Outra questão muito interessante no que tange as redes e rendas é que, embora sua

feitura seja uma atividade artesanal, tanto os pescadores quanto as rendeiras as desenvolvem

com muita criatividade, tanto do ponto de vista da atividade em si, quanto do ponto de vista

lexical. As rendas têm uma diversidade de pontos, cada um com sua característica e com as

mais diversas denominações, como paninho de meio trocado, pano, pano cheio, pano corrido

no meio, pano de meio trocado, pano de trocado inteiro, pano ticido, papelão picado,

priquitinho, priquitão, ponto de fora, ponto inteiro, trocadinho, trocado, trocado cheio,

trocado completo, trocado d’água, trocado fechado, trocado inteiro. As rendas podem ser

renda de bico, renda de birro ~ renda de biurro, renda de metro, renda fina, renda graúda,

renda grossa, renda renascença.

Os pescadores, por sua vez, são criativos não somente nas muitas formas de pescar,

como curral e espinhel, como também nas denominações dadas às marés com as quais

convivem no ato da pesca (COSTA; SEABRA, 2015). Costa e Seabra (2015, p.113), a esse

respeito, destacam:

[...] a alta capacidade criativa dos pescadores de Raposa, visto que os nomes de redes, formados com o sufixo -era (carumipinzera, gozera, pescadera, pitiuzera, serrera, tainhera) e dos nomes compostos das marés (maré cheia, maré de crescimento, maré de enchente, maré de lançamento, maré de quarto, maré de quebramento, maré lançante, maré seca e marezão de lua) [...] não se encontram dicionarizadas no glossário de Santos (2010), um trabalho recente que também versou sobre o léxico da pesca.

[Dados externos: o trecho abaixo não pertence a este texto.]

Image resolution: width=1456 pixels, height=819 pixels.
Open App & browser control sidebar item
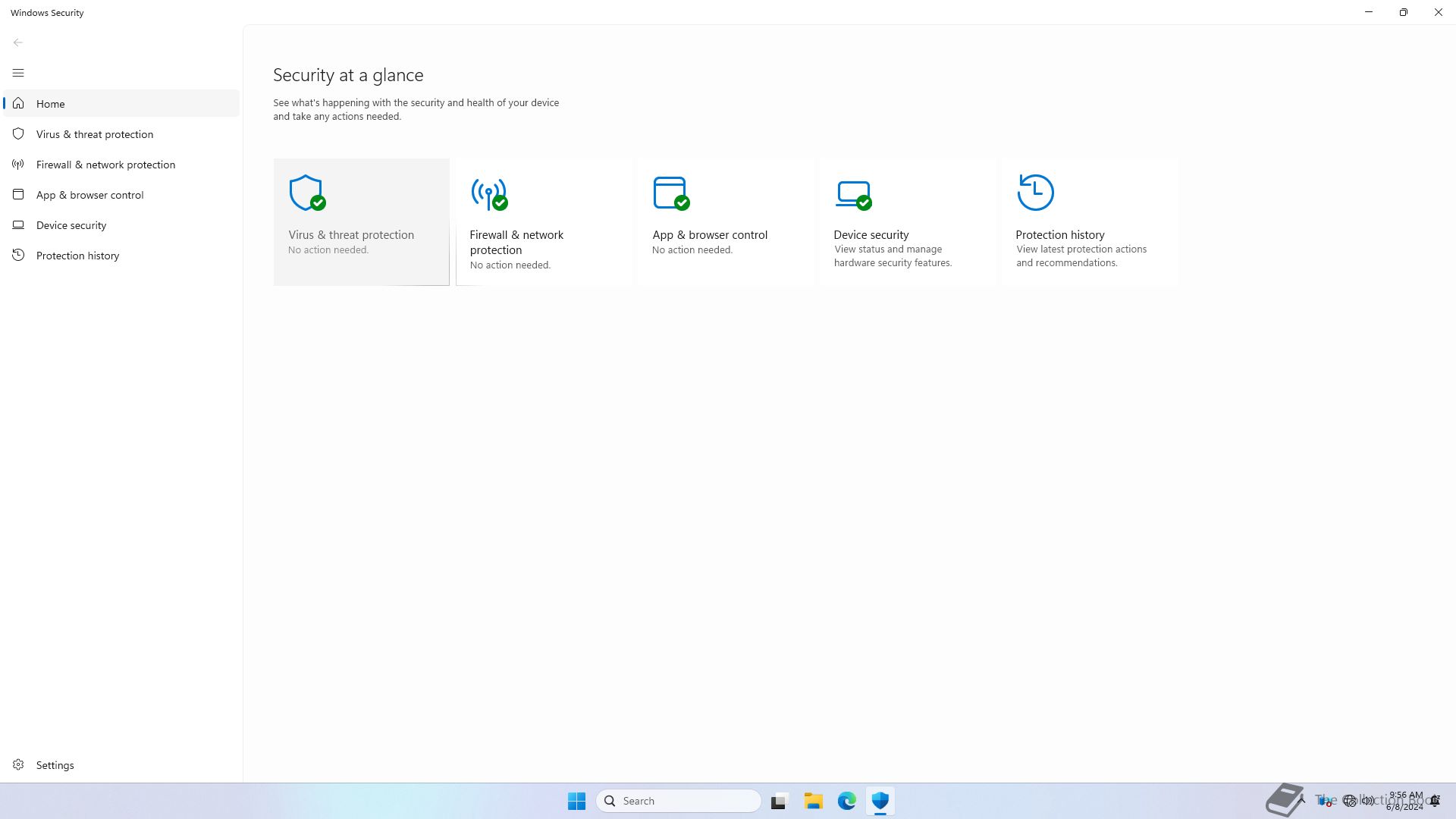(x=89, y=195)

Costa (2012, p. 113) ainda ressalta:

No que se refere aos nomes das redes, verificamos que os pescadores de Raposa as nomeiam de acordo com os peixes que elas se destinam a pescar (camurupim/camurupinzera; gó/gozera; pescada/pescadera; pitiu/pitiuzera; serra/serra – serrera; tainha/tainhera), denominações estas não localizadas por nós na literatura.

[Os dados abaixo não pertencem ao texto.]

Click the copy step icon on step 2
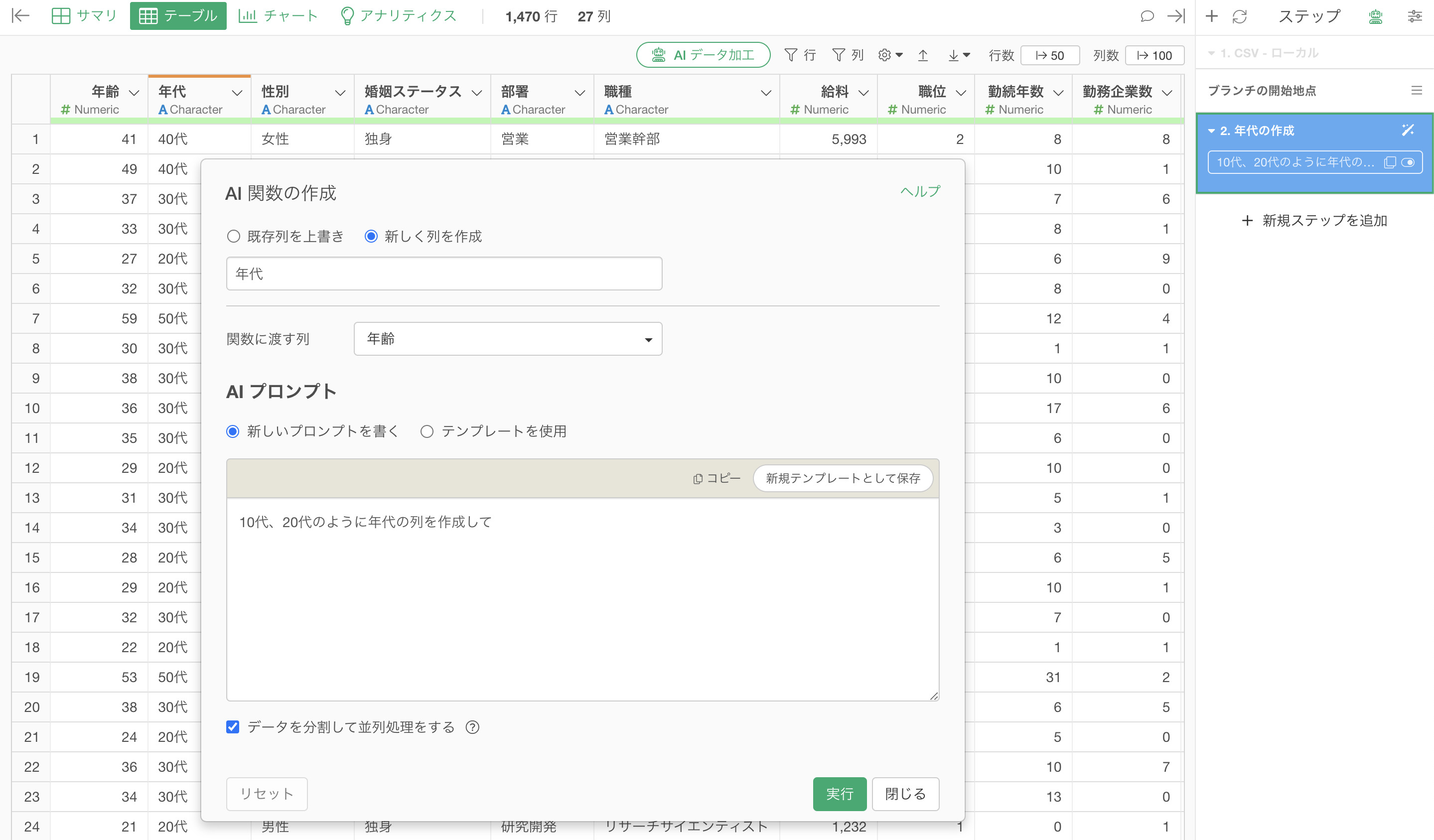 coord(1390,162)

Por fim, tanto a pesca quanto a renda são fruto de uma tradição cultural. A pesca, mais

que uma atividade de sustento, envolve técnicas, conhecimentos e saberes passados de

geração em geração. O mesmo ocorre com a renda. A tradição de fazer renda, passada de uma

geração para outra, ainda vem sido mantida, apesar da influência avassaladora dos meios de

comunicação, que, muitas vezes, levam algumas tradições a se extinguirem.

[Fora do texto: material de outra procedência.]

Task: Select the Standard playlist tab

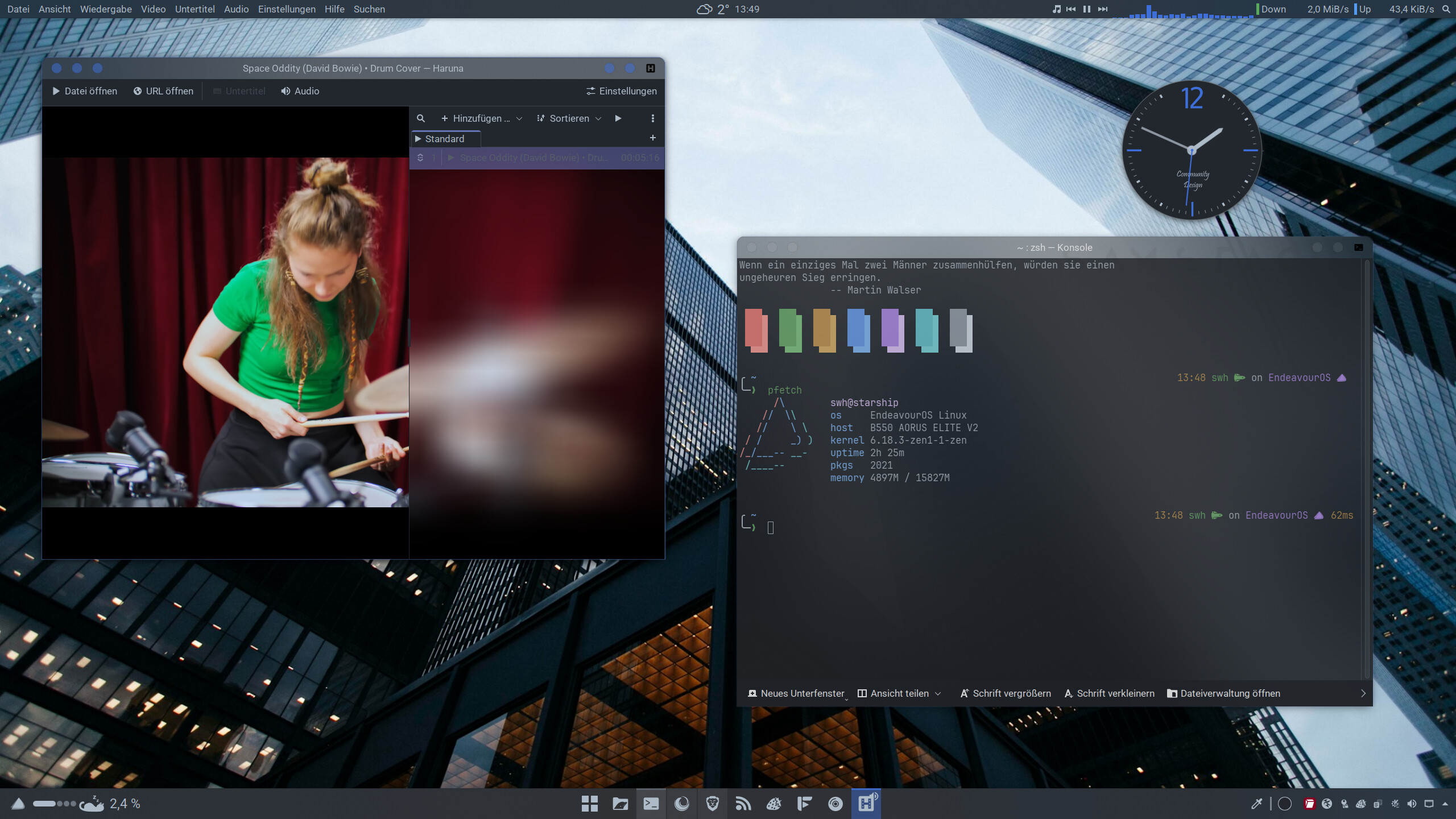Action: pos(445,139)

No entanto, diferente da tradição da pesca que, em Raposa, vem se mantendo ao longo

do tempo e das gerações, a geração mais jovem das mulheres já está muito relutante em

manter a tradição de fazer renda, de modo que são poucas as rendeiras jovens existentes e daí

a urgência de documentarmos a cultura das rendeiras, assim como seu repertório lexical,

assim como registramos a linguagem e a cultura dos pescadores (COSTA, 2012), a fim de que

colaboremos com a preservação desse patrimônio imaterial da humanidade.